The huge investment, creating 2,000 jobs near the site of the collapsed Swan Hunter shipyard in North Tyneside, was won against fierce international competition.
The factory, which will produce microchips for mobile telephones and smart cards, is the largest ever single investment in the UK by an overseas company.
Mr Heseltine said the Siemens investment was "a landmark success for the UK economy which would be a major contribution to the balance of trade".
The Government is providing substantial grant aid, including pounds 30m in regional selective assistance, but the full package has not been not disclosed. Mr Heseltine said suggestions that the total package was worth up to pounds 200m were inaccurate. Work on the factory starts in November and the plant begins production in 1997.
The grants will need approval from the European Commission, which has become concerned at the ways governments attempt to disguise what is illegal state aid. Mr Heseltine said he did not see any problems over approval.

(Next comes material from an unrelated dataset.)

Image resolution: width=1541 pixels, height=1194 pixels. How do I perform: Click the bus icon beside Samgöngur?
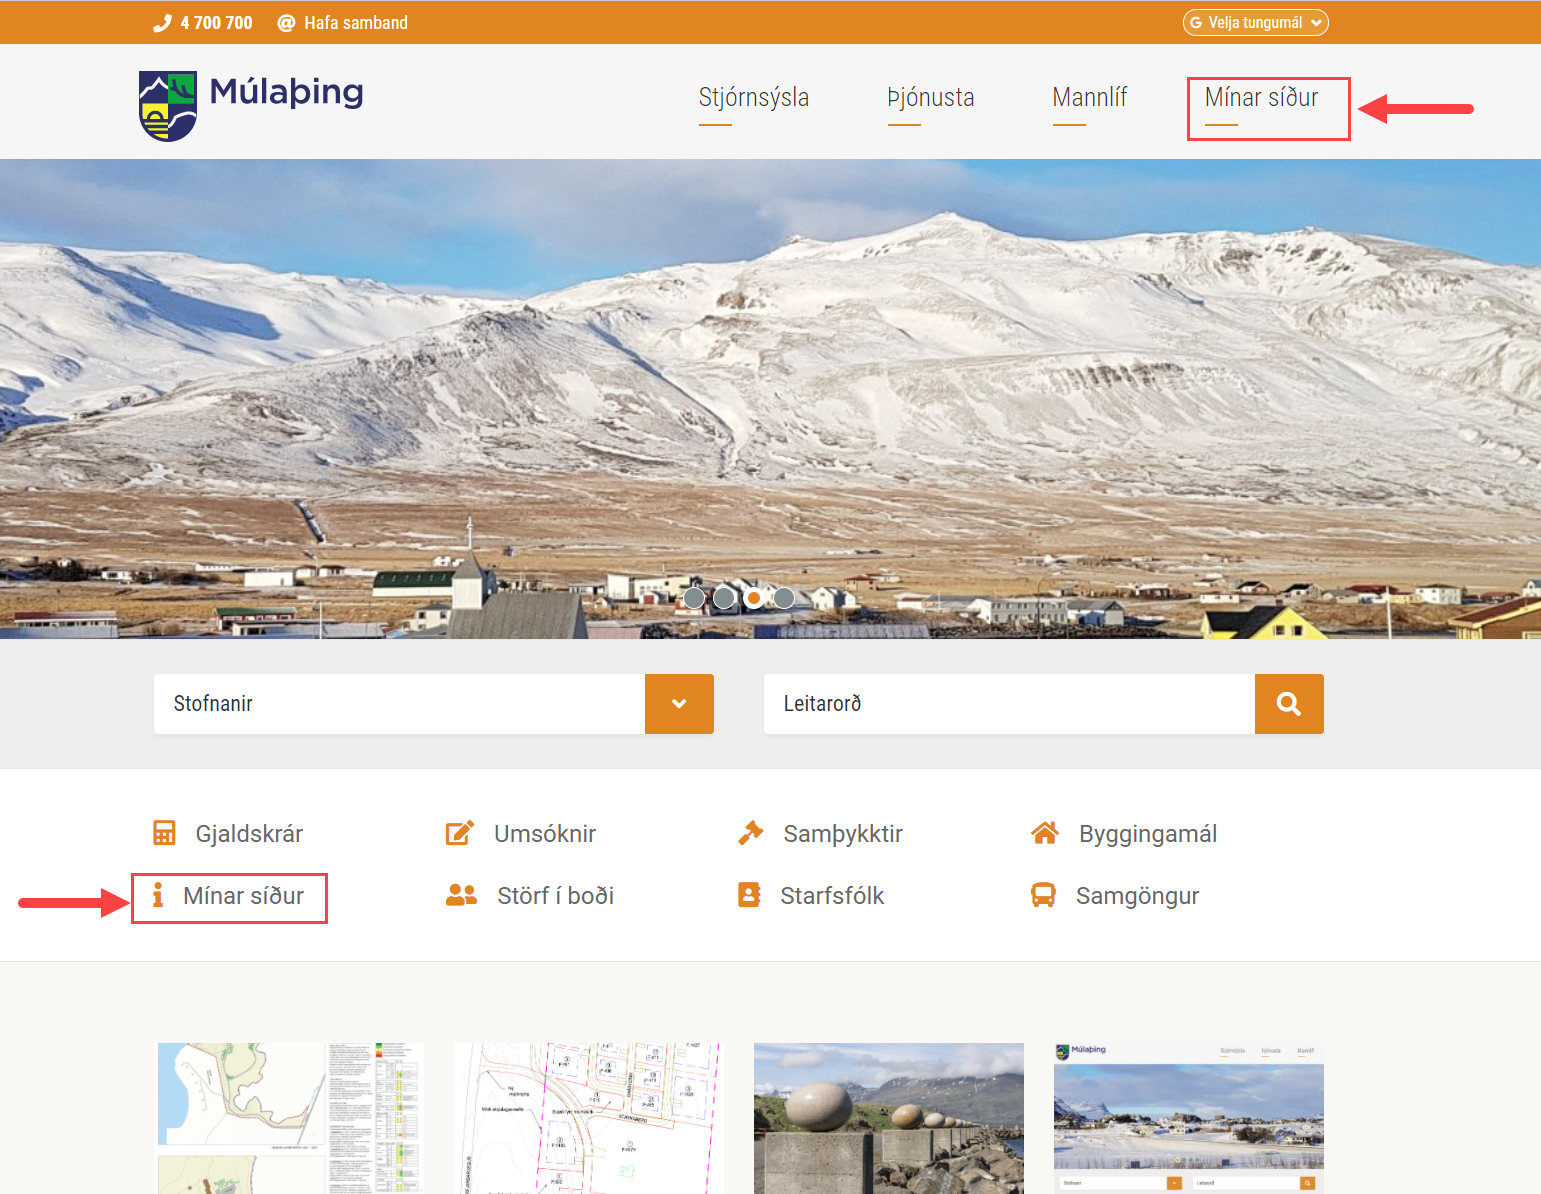coord(1043,895)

The battle to win Siemens' investment was fought between a number of European countries. Austria was the chosen location until about four weeks ago, but Siemens was persuaded by the personal intervention of John Major, who met the company's chairman at the Wimbledon tennis tournament.
Siemens said that several factors persuaded it to invest in the UK, including exchange rate concerns, the availability and cost of labour, and grant aid. Meanwhile, the German economics minister, Guenter Rexrodt, said the decision was greatly regretted by his country.